Exercise instructions:
Look over the listing below and say how many of its lines include the string "Uncheck"; give no more than that number.

Data records below:

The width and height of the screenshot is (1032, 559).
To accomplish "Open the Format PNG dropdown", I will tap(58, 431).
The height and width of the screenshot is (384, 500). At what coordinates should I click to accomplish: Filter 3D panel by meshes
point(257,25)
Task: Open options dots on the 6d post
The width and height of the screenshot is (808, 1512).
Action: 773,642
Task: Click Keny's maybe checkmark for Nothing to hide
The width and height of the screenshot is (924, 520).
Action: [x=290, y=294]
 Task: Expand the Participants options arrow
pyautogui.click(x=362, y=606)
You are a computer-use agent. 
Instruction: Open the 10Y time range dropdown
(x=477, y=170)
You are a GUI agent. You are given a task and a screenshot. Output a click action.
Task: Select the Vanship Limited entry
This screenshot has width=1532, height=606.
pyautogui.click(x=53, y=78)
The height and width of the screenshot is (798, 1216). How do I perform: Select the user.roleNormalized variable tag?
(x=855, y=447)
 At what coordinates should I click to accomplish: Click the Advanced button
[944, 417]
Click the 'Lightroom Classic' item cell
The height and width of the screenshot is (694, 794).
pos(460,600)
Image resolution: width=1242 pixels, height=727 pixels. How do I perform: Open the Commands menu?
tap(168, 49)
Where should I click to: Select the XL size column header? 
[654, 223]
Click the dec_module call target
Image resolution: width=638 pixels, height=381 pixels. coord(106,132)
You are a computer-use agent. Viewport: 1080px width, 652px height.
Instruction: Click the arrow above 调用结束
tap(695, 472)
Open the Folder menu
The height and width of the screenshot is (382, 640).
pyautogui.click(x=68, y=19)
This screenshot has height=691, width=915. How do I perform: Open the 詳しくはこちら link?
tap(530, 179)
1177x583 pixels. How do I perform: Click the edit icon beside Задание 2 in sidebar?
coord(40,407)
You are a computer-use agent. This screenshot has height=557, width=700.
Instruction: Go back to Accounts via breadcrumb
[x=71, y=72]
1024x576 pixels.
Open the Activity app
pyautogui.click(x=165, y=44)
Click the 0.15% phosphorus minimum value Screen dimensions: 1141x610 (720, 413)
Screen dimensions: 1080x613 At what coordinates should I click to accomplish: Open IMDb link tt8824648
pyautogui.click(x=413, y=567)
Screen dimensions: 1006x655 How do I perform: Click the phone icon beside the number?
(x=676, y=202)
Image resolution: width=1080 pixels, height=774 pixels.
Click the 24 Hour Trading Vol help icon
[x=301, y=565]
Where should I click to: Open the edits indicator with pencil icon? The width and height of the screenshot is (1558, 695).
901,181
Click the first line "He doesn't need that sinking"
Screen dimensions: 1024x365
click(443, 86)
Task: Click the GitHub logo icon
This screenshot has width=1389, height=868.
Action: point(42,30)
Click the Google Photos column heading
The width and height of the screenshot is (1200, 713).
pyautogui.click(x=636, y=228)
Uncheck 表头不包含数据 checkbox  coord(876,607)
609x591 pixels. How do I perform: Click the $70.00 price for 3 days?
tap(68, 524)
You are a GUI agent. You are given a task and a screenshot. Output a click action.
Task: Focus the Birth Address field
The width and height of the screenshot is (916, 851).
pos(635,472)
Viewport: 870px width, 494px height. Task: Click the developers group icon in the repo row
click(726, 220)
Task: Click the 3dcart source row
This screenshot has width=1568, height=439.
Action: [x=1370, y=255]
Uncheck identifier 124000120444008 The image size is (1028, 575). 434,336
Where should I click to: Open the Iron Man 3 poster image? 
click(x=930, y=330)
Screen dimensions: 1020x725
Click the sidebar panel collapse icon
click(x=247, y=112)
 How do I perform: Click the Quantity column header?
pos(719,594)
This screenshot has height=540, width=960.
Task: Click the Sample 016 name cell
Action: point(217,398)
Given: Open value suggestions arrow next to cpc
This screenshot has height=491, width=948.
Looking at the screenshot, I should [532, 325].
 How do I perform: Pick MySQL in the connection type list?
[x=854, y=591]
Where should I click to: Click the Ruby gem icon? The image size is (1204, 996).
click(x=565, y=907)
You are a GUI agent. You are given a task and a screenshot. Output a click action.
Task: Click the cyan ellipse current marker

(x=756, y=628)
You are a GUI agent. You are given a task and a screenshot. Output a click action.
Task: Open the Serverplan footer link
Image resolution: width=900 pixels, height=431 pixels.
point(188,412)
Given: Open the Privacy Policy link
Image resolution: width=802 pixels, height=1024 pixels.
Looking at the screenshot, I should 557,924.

End of Data records.

Response to this task:
2